Document passage:
▼

Hi Folks,
I am optimizing a code for speed in gpc. Let me share some strange observations of mine.
I have two vectors of size N and M. I need to perform a not too complex calculation between all the elements (NxM) two times. I thought I dump the result into an array of NxM and second time just read the array back and this should save me time on the expense of memory. In fact this is about 50% slower than generating the result dynamically twice!!! Is it normal in gpc? Why the handling of large arrays are so slow?
The speed of the loops are also different by about 50% depending on the following alternative styles:
1)
for i:= 1 to 10 do whatever;
2)
const one=1; ten=10; ..
for i:= one to ten do whatever;
3)
var one, ten:integer; ..
one:=1; ten:=10; for i:= one to ten do whatever;
4)
var one, ten:integer; ..
one:=1; ten:=10; for i:= one to ten * one do whatever;
The real code use much longer loops in a nested fashion of course, so the speed difference is significant. Are there other speed-related tricks?
I am using an outdated version of gpc (2.0) on IRIX. Are these things any better in a more recent release?
Cheers,
miklos
On 16 Jun 2001, at 15:15, Miklos Cserzo wrote:
The speed of the loops are also different by about 50% depending on the following alternative styles:
[...]
All four of your iteration forms generate identical code with GPC 20010604 (compiled for the x86 processor) when run at the "-O2" optimization level. Try "gpc -S -O2 tester.pas" with the attached source file and examine the resulting "tester.s" file.
My understanding is that GCC (and, by inference, GPC) is intended to be run with the optimizer active, and therefore the output of non-optimized code is expected to be quite poor. I have read that most other compilers, when run "without optimization," are behaving comparably to GCC running at the "-O1" optimization level. Having looked at GCC's assembly output without any optimization, I can believe the assertion, as there are a remarkable number of redundant loads and stores.
So, if you are not already doing so, I would recommend compiling with at least "-O1" and trying your timing tests again.
-- Dave

▲

Provided data:
▼

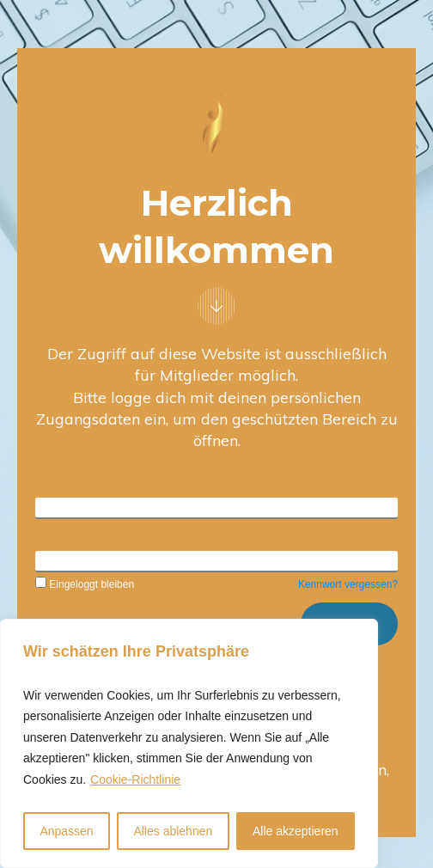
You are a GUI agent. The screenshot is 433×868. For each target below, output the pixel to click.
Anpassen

▲

Aim of the exercise:
Copy the GPC loop-speed thread between "for i:= 1 to" and "other speed-related tricks?", inclusive, substituting "statement" for every "whatever".

Finished answer:
for i:= 1 to 10 do statement;
2)
const one=1; ten=10; ..
for i:= one to ten do statement;
3)
var one, ten:integer; ..
one:=1; ten:=10; for i:= one to ten do statement;
4)
var one, ten:integer; ..
one:=1; ten:=10; for i:= one to ten * one do statement;
The real code use much longer loops in a nested fashion of course, so the speed difference is significant. Are there other speed-related tricks?